_Reading passage_
-- Opening Marker --
Docling OCR for Sources and Attachments

DocsGPT uses Docling as the default parser layer for many document formats. OCR is optional and controlled by two settings:


DOCLING_OCR_ENABLED=false
DOCLING_OCR_ATTACHMENTS_ENABLED=false

DOCLING_OCR_ENABLED: OCR behavior for Source Docs ingestion.
DOCLING_OCR_ATTACHMENTS_ENABLED: OCR behavior for chat attachments uploaded from the message box.

Processing Flow

Files are uploaded through /api/upload.
Ingestion runs asynchronously in Celery (ingest_worker).
SimpleDirectoryReader parses files with get_default_file_extractor.
For PDFs and image formats, Docling parsers are used. OCR in this path is controlled by DOCLING_OCR_ENABLED.
Parsed text is chunked, embedded, and stored in the vector store.
Retrieval during chat uses this indexed text and returns source citations.

Files are uploaded through /api/store_attachment.
Celery task attachment_worker parses and stores the attachment in Postgres (attachments table).
OCR in this path is controlled by DOCLING_OCR_ATTACHMENTS_ENABLED.
Attachments are not vectorized and are not added to the source index.
-- Closing Marker --
_Exercise data_
-- Opening Marker --
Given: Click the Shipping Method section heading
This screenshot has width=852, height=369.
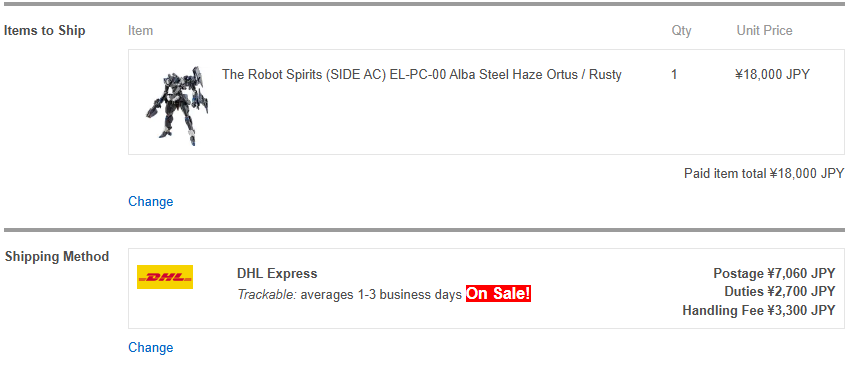Looking at the screenshot, I should (57, 257).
-- Closing Marker --
_Exercises_
a – For the page on Docling OCR, decide whether each statement below agrees with it. Answer yes or no for each, and quote the words of the page that settle it.
(i) Chat attachments are added to the source index.
(ii) Source Docs ingestion runs asynchronously in Celery.
(iii) OCR for PDFs uploaded through /api/upload is controlled by DOCLING_OCR_ATTACHMENTS_ENABLED.
b – Carry on the Docling OCR page from its last sentence.

_Written responses_
a –
(i) No: "Attachments are not vectorized and are not added to the source index."
(ii) Yes: "Ingestion runs asynchronously in Celery (ingest_worker)."
(iii) No: "OCR in this path is controlled by DOCLING_OCR_ENABLED."

b –
During answer generation, selected attachment IDs are loaded and passed directly to the LLM pipeline.

Docling OCR behavior is different for PDFs vs images:

PDF parser defaults to hybrid OCR:
- text regions: extracted directly
- bitmap/image regions: OCR only where needed
Image parser defaults to full-page OCR (the whole image is visual content).

By default, Docling parser classes use RapidOCR options (language default: english).

ℹ️

Parser internals like OCR language and force-full-page OCR are currently set by code defaults, not separate .env settings.

When attachments are used in chat, behavior depends on the selected model/provider:

If a MIME type is supported, DocsGPT sends files/images through provider-native attachment APIs.
If unsupported, DocsGPT falls back to the parsed text content stored for the attachment.
For providers that support images but not native PDF attachments, PDF files are converted to images (synthetic PDF support).

This means OCR quality is especially important for text fallback paths and for models without native attachment support.

For most OCR-enabled use cases, enable both flags:


DOCLING_OCR_ENABLED=true
DOCLING_OCR_ATTACHMENTS_ENABLED=true

After changing these settings, restart the API and Celery worker.

If Docling is unavailable, DocsGPT falls back to legacy parsers.
With OCR disabled, text-based PDFs can still parse, but scanned/image-heavy content may produce little text.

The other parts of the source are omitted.